Michael Barnes, the Democrat who is challenging incumbent Republican Rep. Newton Steers in Montgomery County, has called Fisher a "gutsy" lawmaker whom he would most like to emulate if elected.
That characterization stems from Fisher's support for President Carter's recently enacated civil service reforms and his consistent backing of energy conservation programs, neither of which is a favorite subject with many of his constituents.
Fisher said he knew his support for civil service reforms would be unpopular, "but I voted the way I felt. There's much more fear of this than will turn out to be justified." As for his energy stance, Fisher said he is "willing to dish out the unpleasant medicine to get on with conservation."

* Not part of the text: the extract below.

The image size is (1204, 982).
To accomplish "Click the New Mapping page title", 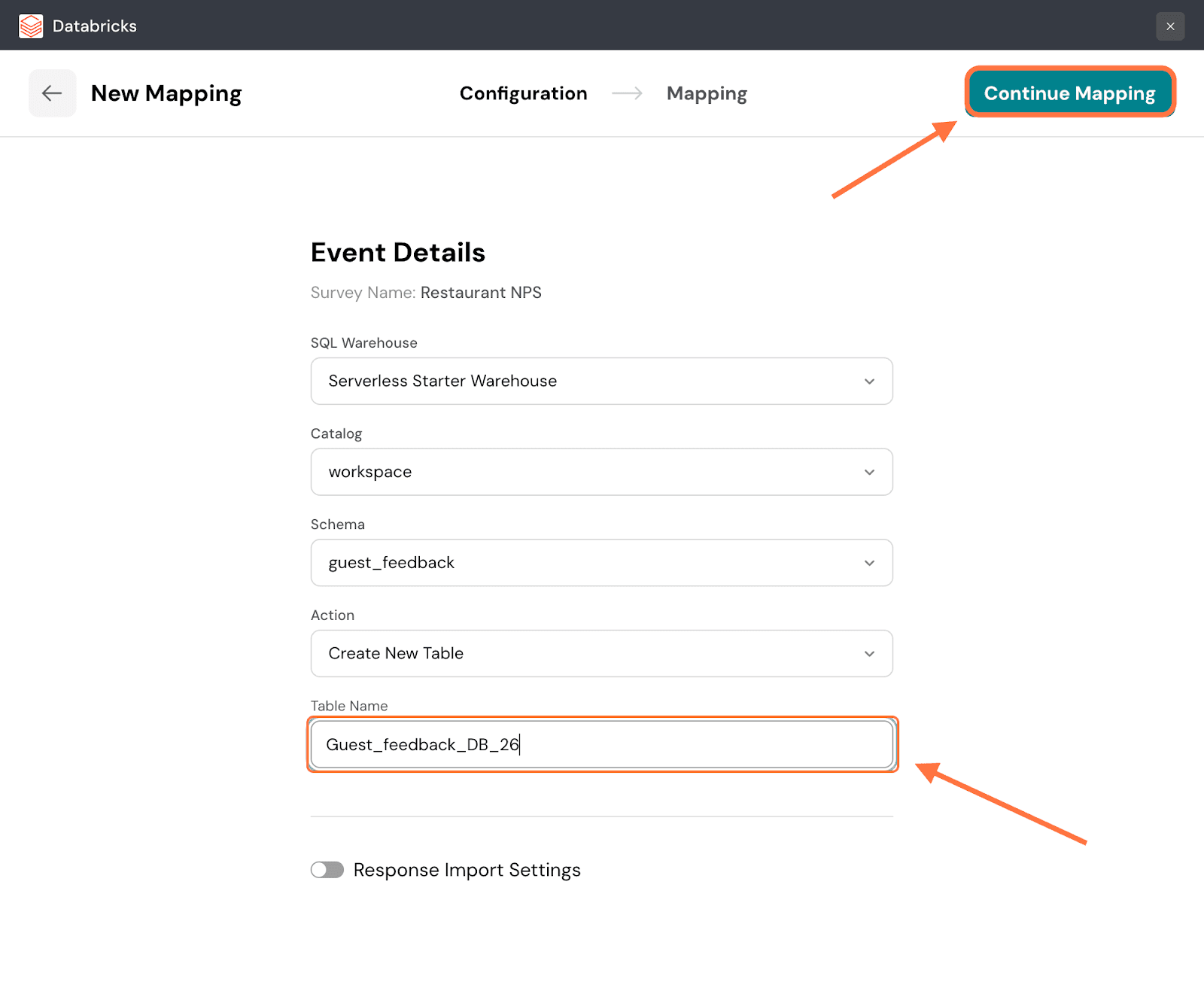I will [x=166, y=93].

So it particularly bothers him, Fisher said, "when my opponent doesn't spend too much time addressing the issues in a constructive way."

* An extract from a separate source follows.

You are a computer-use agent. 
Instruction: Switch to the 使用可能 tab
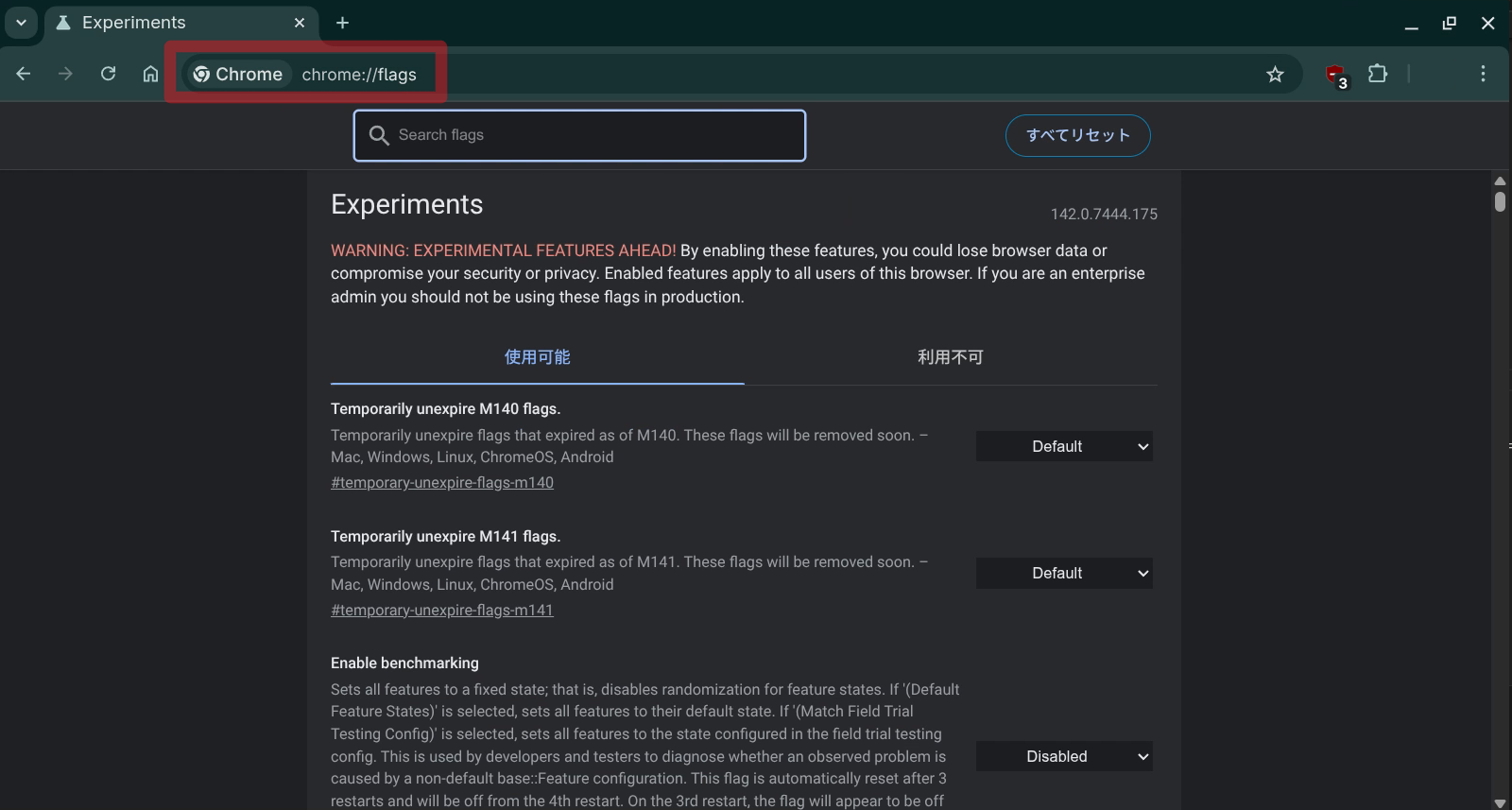tap(537, 357)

Aware that Wolf is making much of Fisher's liberal voting record in Congress, Fisher said he sees himself as "pursuing a moderately conservative fiscal policy" aimed at cutting inflation.
"But I try to disregard these labels and talk about where I stand, how I've voted and what I plan to do," said Fisher. Voters "will find I'm fairly pragmatic," he said.

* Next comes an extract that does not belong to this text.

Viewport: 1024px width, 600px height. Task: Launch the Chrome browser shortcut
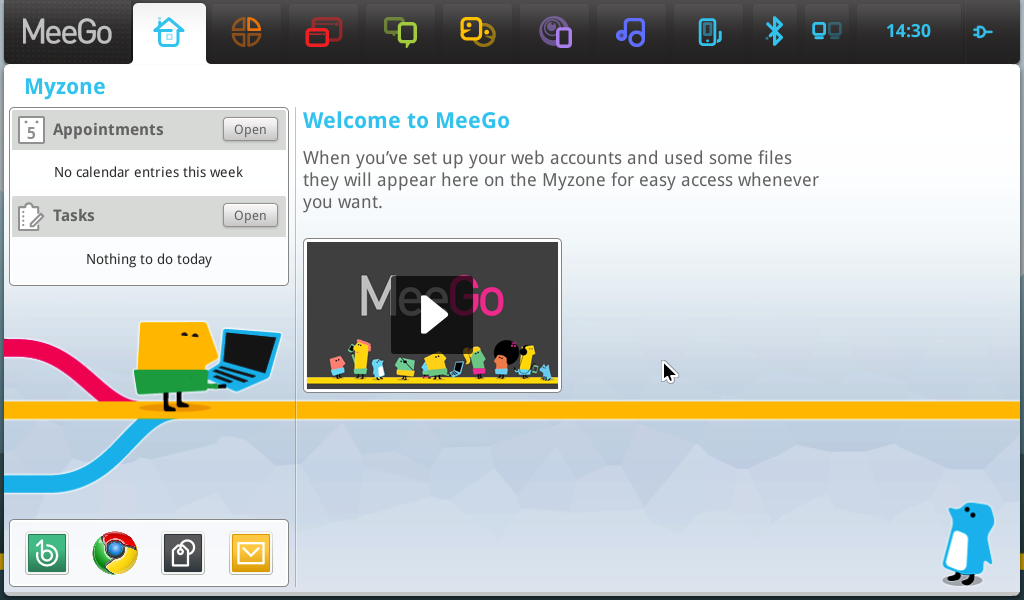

"Born in Pawtucket, R.I., Fisher graduated from Bowdoin College. He holds a master's degree in education from George Washington University and a doctorate in economics from Harvard University.
Once president of Resources for the Future, Inc., a private foundation for research and education on natural resources and conservation issues, Fisher was an economist for the State Department and executive officer and senior economist for the Council of Economic Advisers before getting involved in Arlington County government.
Now in the thick of writing tax reform and energy conservation legislation, Fisher said he is seen as "a tough cookie" by some of the Republican organizations and special interest groups who have contributed heavily to Wolf's campaign.
"These groups like Texaco (whose public action committee gave Wolf $500) and so could care less about Wolf, but they want me off my committees," said Fisher.
Fisher has restricted the amount of money he will accept from individuals and firms - below what federal regulations permit - in an effort to avoid being accused of being influenced by what he calls "these outside pressure groups." As a result, he said, he won't be able to buy television time for campaign ads as Wolf has done.
Wolf has said Fisher solicited contributions from some of the same groups that contributed to him and has charged that Fisher has not been reluctant to accept donations from labor organizations.
Assessing his accomplishments in Congress, Fisher points to his work on a law overhauling the 1790-passed diplomatic immunity statute that had previously prevented U.S. citizens, some from his district, from collecting automobile accident damages from diplomats and their staffs. Fisher also said he helped pass a tax reduction bill this last session of Congress and has done "a lot of meat and potatoes stuff" at the local level to bring services and federal funds to his district.
"I try to represent my constituents in a good old-fashioned way, and I also try to do my work and be effective on the national level," said Fisher.
That effectiveness would be drastically affected, Fisher has argued, if he crusaded to ban free congressional parking at National Airport. "I couldn't imagine anything that would make me more unpopular with my colleagues."
Fisher said it "would be all right by me" to observe a Wolf-suggested limitation of 12 years in office, "but there's no way you can elevate this into a major campaign issue. I think he'd better worry about getting elected once."
So while Wolf keeps giving what Fisher calls "his stock political speech," Fisher said he will continue to issue "careful statements" on the issues of inflation, tax reform and energy conservation.
"I just can't give a quick, flip answer to their questions," said Fisher. "If the answers were simple, we'd have the problems figured out by now."